Start of RECORDS FOR THIS EXERCISE

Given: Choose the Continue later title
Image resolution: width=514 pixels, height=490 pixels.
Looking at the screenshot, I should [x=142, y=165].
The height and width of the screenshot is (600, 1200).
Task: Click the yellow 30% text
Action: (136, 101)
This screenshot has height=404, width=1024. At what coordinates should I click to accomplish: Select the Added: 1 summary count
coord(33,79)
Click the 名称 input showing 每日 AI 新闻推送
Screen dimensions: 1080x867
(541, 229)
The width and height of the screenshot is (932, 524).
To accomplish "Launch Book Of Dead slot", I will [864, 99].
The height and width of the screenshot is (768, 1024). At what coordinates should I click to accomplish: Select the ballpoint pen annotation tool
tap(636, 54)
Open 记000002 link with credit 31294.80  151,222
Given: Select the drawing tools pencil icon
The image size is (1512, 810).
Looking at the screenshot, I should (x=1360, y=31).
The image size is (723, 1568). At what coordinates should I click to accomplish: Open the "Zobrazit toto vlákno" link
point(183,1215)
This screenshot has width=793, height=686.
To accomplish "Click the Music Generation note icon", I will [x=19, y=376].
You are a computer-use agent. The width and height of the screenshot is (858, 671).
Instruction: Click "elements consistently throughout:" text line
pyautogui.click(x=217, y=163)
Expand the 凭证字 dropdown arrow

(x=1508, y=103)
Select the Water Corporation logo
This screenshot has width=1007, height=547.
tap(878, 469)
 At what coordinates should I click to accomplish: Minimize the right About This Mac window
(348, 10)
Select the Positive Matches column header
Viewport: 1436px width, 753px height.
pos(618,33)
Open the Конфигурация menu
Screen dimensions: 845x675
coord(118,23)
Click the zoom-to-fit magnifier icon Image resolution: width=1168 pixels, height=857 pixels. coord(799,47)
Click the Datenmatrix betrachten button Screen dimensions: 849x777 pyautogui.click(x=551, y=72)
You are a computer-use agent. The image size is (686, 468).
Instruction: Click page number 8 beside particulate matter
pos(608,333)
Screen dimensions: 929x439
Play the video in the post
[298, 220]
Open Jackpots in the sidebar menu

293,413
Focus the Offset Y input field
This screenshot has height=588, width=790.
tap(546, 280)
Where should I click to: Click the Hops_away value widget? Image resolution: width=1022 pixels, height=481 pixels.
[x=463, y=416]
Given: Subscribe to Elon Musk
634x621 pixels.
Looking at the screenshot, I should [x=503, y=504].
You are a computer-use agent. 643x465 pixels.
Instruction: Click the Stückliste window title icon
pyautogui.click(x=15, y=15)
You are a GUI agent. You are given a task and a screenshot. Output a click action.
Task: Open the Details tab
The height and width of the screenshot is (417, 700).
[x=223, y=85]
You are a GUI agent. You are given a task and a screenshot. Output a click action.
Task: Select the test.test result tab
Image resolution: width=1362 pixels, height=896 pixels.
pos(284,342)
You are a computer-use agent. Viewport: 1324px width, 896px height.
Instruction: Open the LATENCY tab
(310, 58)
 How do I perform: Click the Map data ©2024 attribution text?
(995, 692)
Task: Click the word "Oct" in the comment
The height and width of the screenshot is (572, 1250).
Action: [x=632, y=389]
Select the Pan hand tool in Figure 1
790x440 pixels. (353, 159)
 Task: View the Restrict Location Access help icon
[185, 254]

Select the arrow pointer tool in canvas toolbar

End of RECORDS FOR THIS EXERCISE

> EXERCISE PROMPT: Repeat all the entries word for word.

> ANSWER TO THE EXERCISE:
Given: Choose the Continue later title
Image resolution: width=514 pixels, height=490 pixels.
Looking at the screenshot, I should [x=142, y=165].
The height and width of the screenshot is (600, 1200).
Task: Click the yellow 30% text
Action: (136, 101)
This screenshot has height=404, width=1024. At what coordinates should I click to accomplish: Select the Added: 1 summary count
coord(33,79)
Click the 名称 input showing 每日 AI 新闻推送
Screen dimensions: 1080x867
(541, 229)
The width and height of the screenshot is (932, 524).
To accomplish "Launch Book Of Dead slot", I will [864, 99].
The height and width of the screenshot is (768, 1024). At what coordinates should I click to accomplish: Select the ballpoint pen annotation tool
tap(636, 54)
Open 记000002 link with credit 31294.80  151,222
Given: Select the drawing tools pencil icon
The image size is (1512, 810).
Looking at the screenshot, I should (x=1360, y=31).
The image size is (723, 1568). At what coordinates should I click to accomplish: Open the "Zobrazit toto vlákno" link
point(183,1215)
This screenshot has width=793, height=686.
To accomplish "Click the Music Generation note icon", I will [x=19, y=376].
You are a computer-use agent. The width and height of the screenshot is (858, 671).
Instruction: Click "elements consistently throughout:" text line
pyautogui.click(x=217, y=163)
Expand the 凭证字 dropdown arrow

(x=1508, y=103)
Select the Water Corporation logo
This screenshot has width=1007, height=547.
tap(878, 469)
 At what coordinates should I click to accomplish: Minimize the right About This Mac window
(348, 10)
Select the Positive Matches column header
Viewport: 1436px width, 753px height.
pos(618,33)
Open the Конфигурация menu
Screen dimensions: 845x675
coord(118,23)
Click the zoom-to-fit magnifier icon Image resolution: width=1168 pixels, height=857 pixels. coord(799,47)
Click the Datenmatrix betrachten button Screen dimensions: 849x777 pyautogui.click(x=551, y=72)
You are a computer-use agent. The image size is (686, 468).
Instruction: Click page number 8 beside particulate matter
pos(608,333)
Screen dimensions: 929x439
Play the video in the post
[298, 220]
Open Jackpots in the sidebar menu

293,413
Focus the Offset Y input field
This screenshot has height=588, width=790.
tap(546, 280)
Where should I click to: Click the Hops_away value widget? Image resolution: width=1022 pixels, height=481 pixels.
[x=463, y=416]
Given: Subscribe to Elon Musk
634x621 pixels.
Looking at the screenshot, I should [x=503, y=504].
You are a computer-use agent. 643x465 pixels.
Instruction: Click the Stückliste window title icon
pyautogui.click(x=15, y=15)
You are a GUI agent. You are given a task and a screenshot. Output a click action.
Task: Open the Details tab
The height and width of the screenshot is (417, 700).
[x=223, y=85]
You are a GUI agent. You are given a task and a screenshot. Output a click action.
Task: Select the test.test result tab
Image resolution: width=1362 pixels, height=896 pixels.
pos(284,342)
You are a computer-use agent. Viewport: 1324px width, 896px height.
Instruction: Open the LATENCY tab
(310, 58)
 How do I perform: Click the Map data ©2024 attribution text?
(995, 692)
Task: Click the word "Oct" in the comment
The height and width of the screenshot is (572, 1250).
Action: [x=632, y=389]
Select the Pan hand tool in Figure 1
790x440 pixels. (353, 159)
 Task: View the Restrict Location Access help icon
[185, 254]

Select the arrow pointer tool in canvas toolbar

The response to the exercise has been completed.